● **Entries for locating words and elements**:
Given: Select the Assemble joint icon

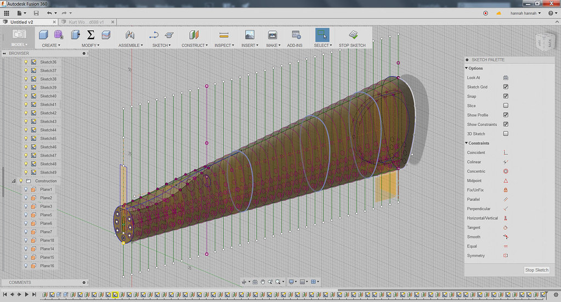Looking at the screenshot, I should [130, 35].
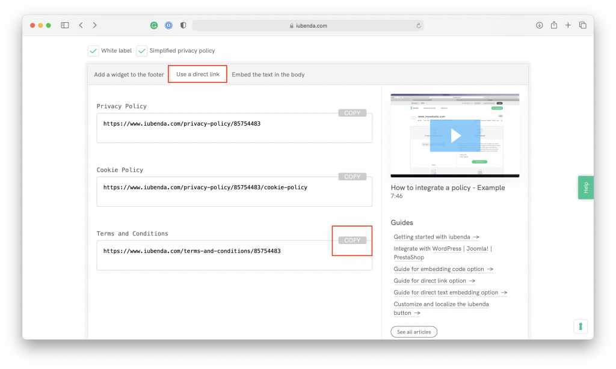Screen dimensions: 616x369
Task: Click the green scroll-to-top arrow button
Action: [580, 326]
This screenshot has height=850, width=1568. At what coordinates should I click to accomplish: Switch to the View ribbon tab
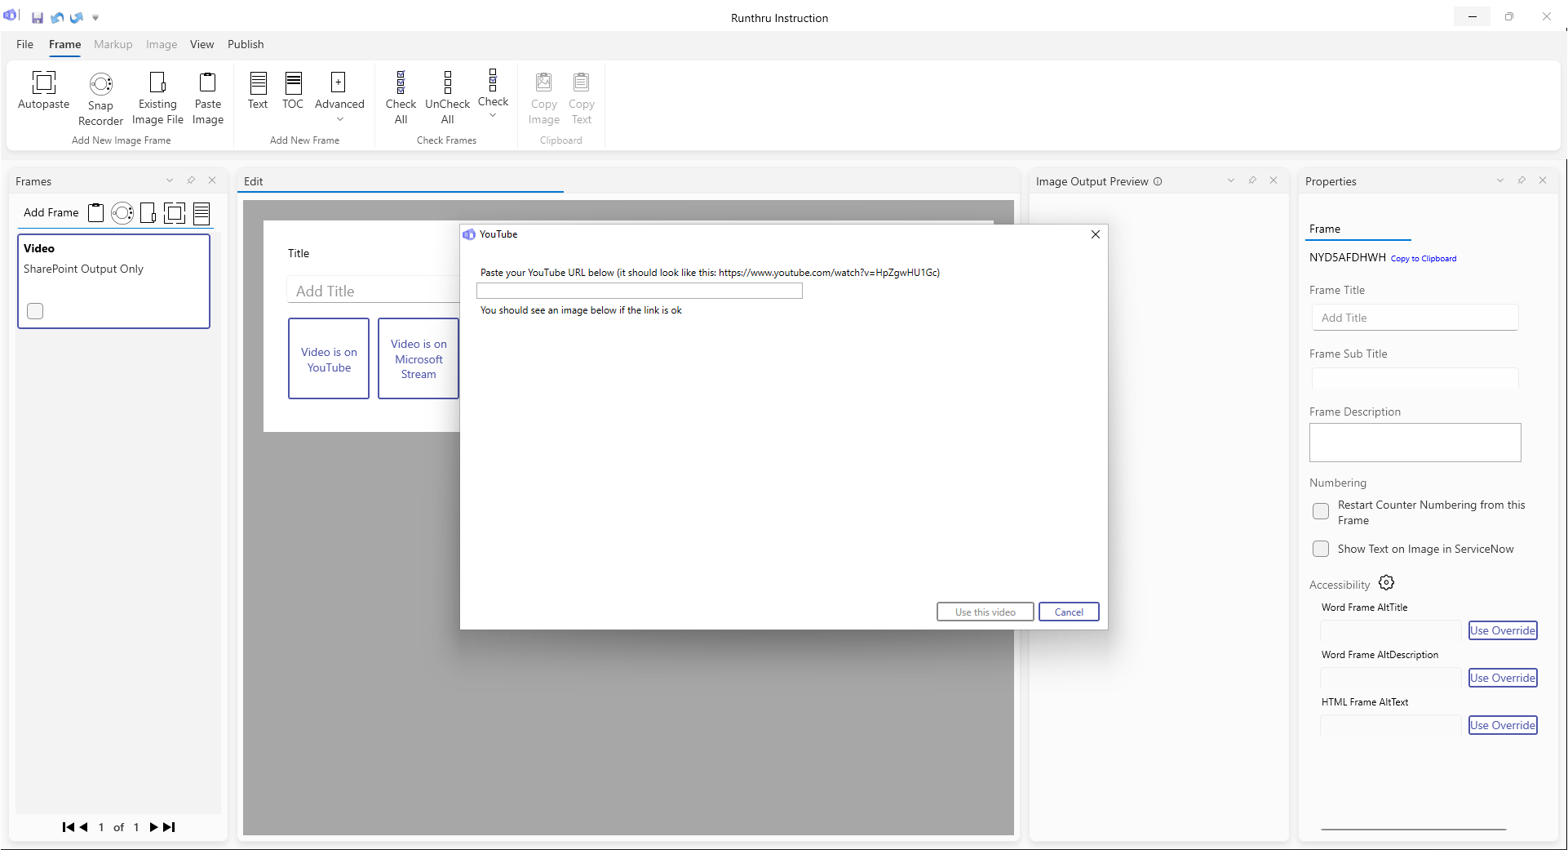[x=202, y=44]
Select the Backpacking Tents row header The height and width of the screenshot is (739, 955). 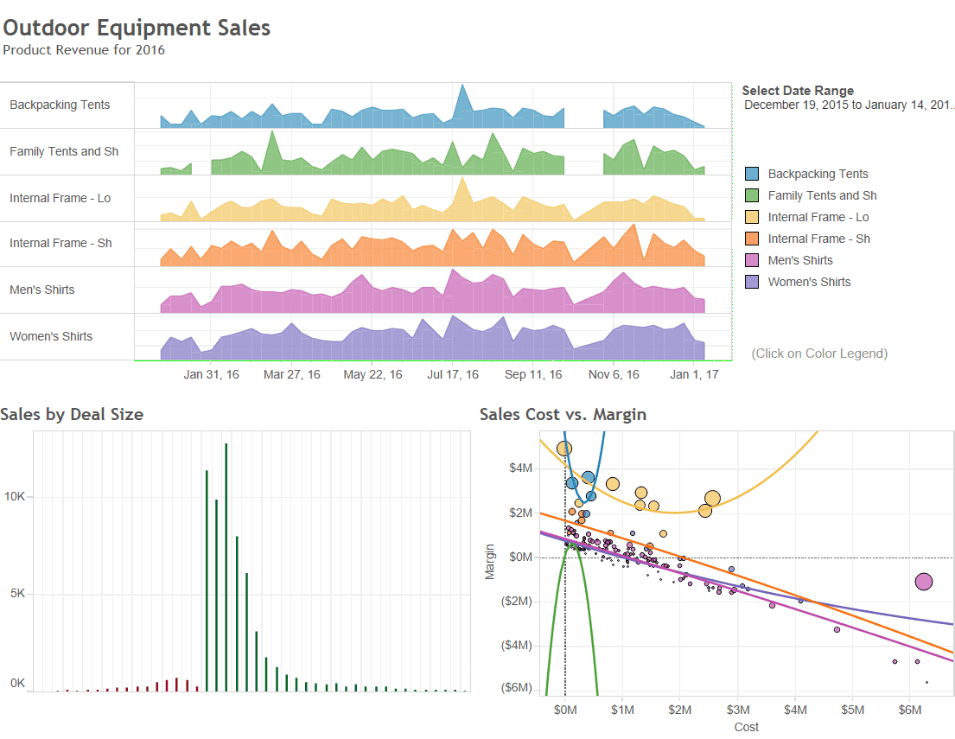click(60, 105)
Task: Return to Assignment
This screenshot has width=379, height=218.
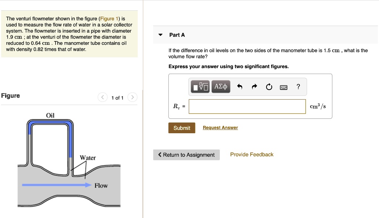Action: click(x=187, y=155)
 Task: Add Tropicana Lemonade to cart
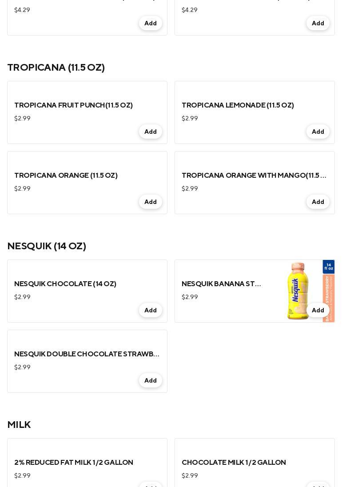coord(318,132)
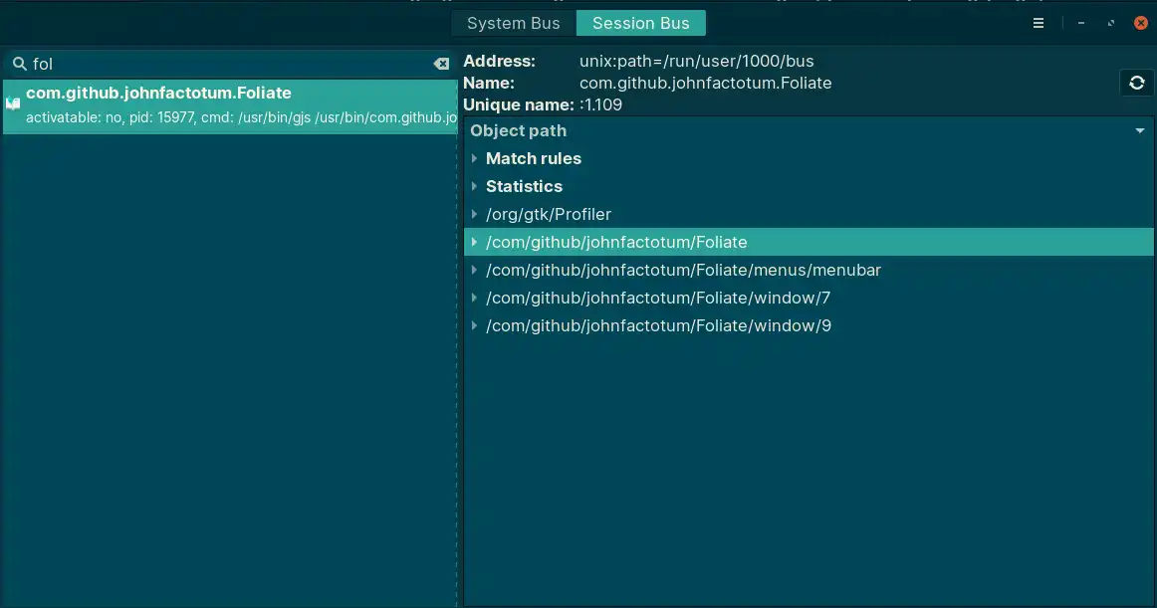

* * *

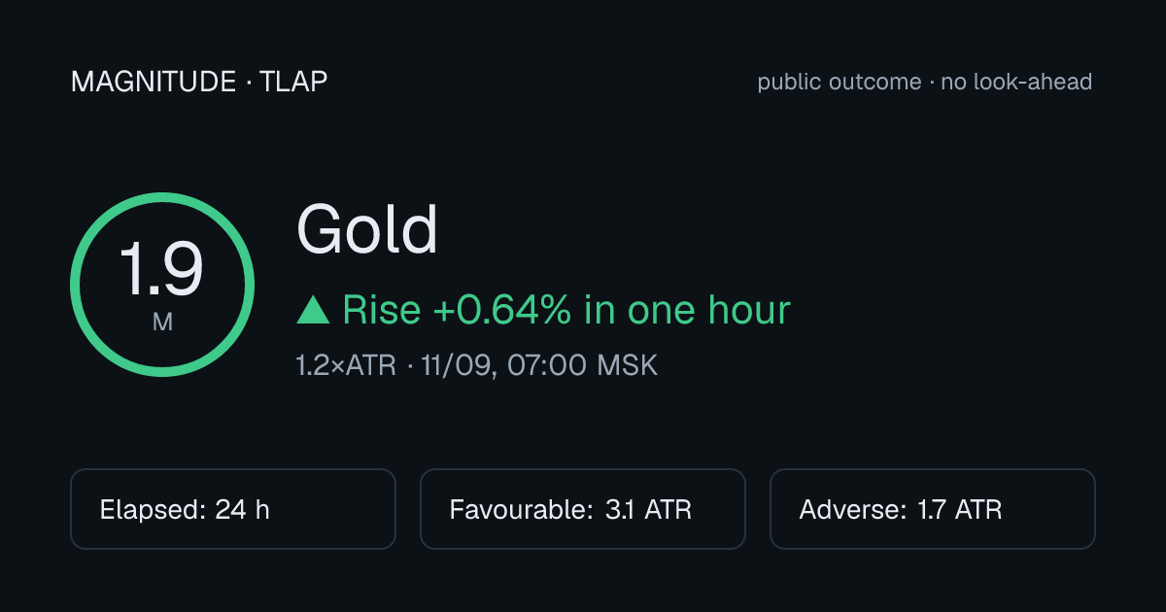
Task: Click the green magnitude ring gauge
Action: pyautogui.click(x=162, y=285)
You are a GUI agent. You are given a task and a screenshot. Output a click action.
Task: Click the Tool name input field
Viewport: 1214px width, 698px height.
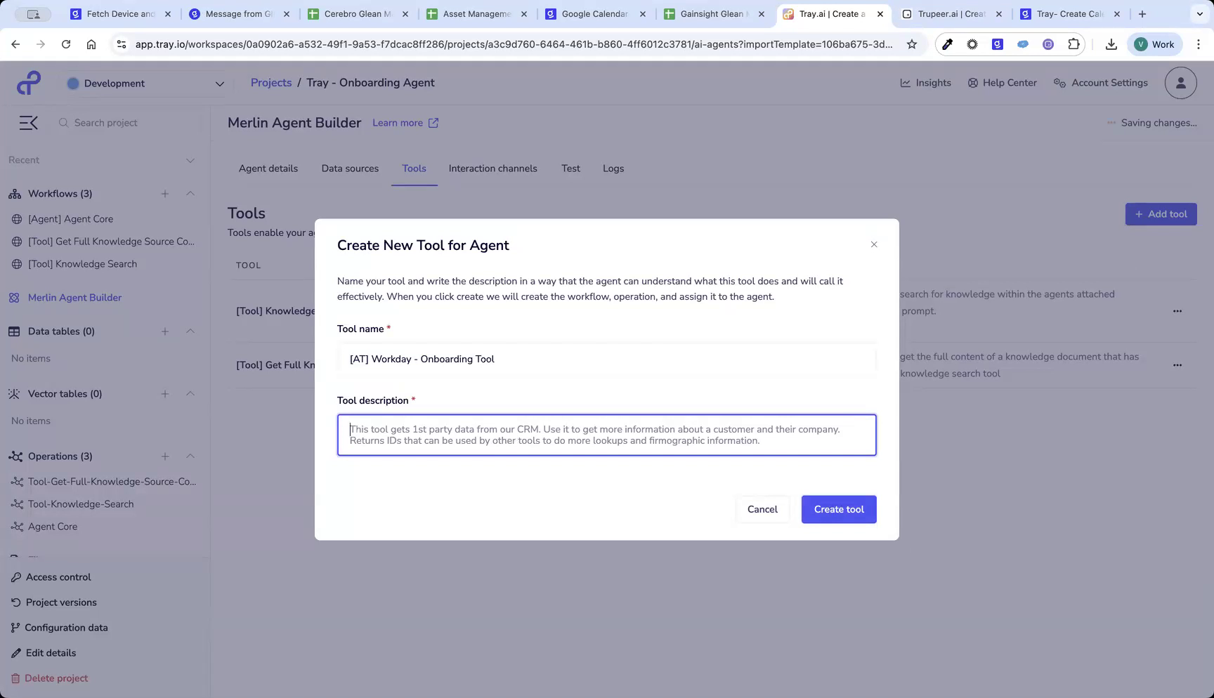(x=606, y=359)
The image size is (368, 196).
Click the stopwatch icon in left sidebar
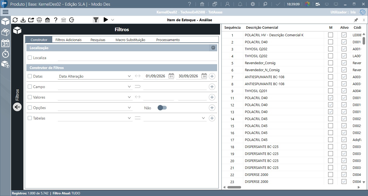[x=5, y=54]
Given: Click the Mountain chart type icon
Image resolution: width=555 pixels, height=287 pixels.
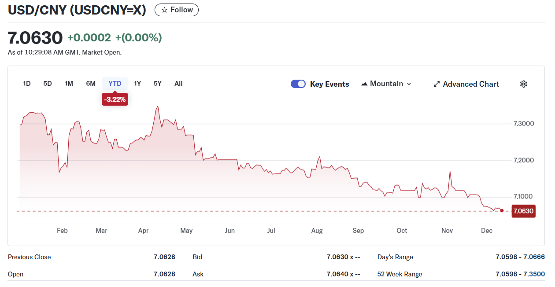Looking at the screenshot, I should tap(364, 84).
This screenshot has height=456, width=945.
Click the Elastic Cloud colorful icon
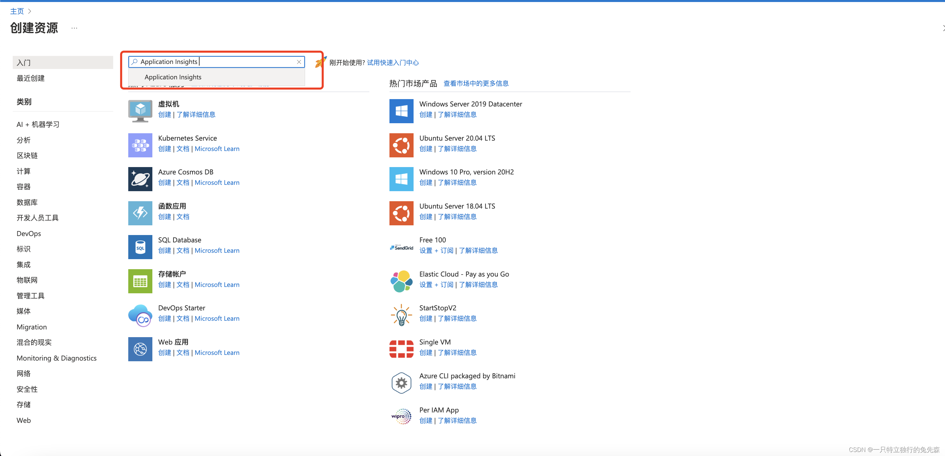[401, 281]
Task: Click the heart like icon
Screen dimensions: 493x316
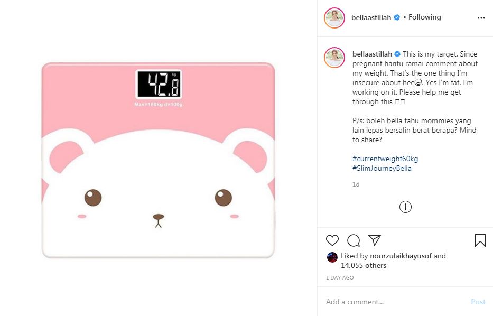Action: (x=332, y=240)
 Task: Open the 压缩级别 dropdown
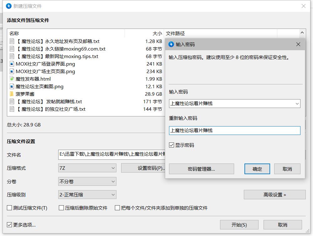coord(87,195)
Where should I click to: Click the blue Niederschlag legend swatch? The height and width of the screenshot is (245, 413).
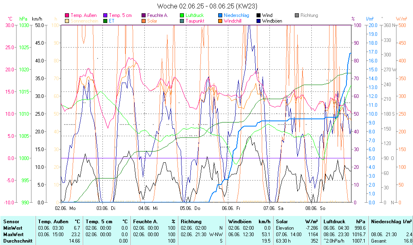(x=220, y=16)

● **Exercise goal**:
Rewrite the part of the entries that opens with the line containing "Task: Open the 压缩级别 dropdown" and closes with the line containing "(x=220, y=16)", switching "dropdown" to "menu" and changing nothing else. Leave the pictures out.

● **Result of this task**:
 Task: Open the 压缩级别 menu
coord(87,195)
Where should I click to: Click the blue Niederschlag legend swatch? The height and width of the screenshot is (245, 413).
(x=220, y=16)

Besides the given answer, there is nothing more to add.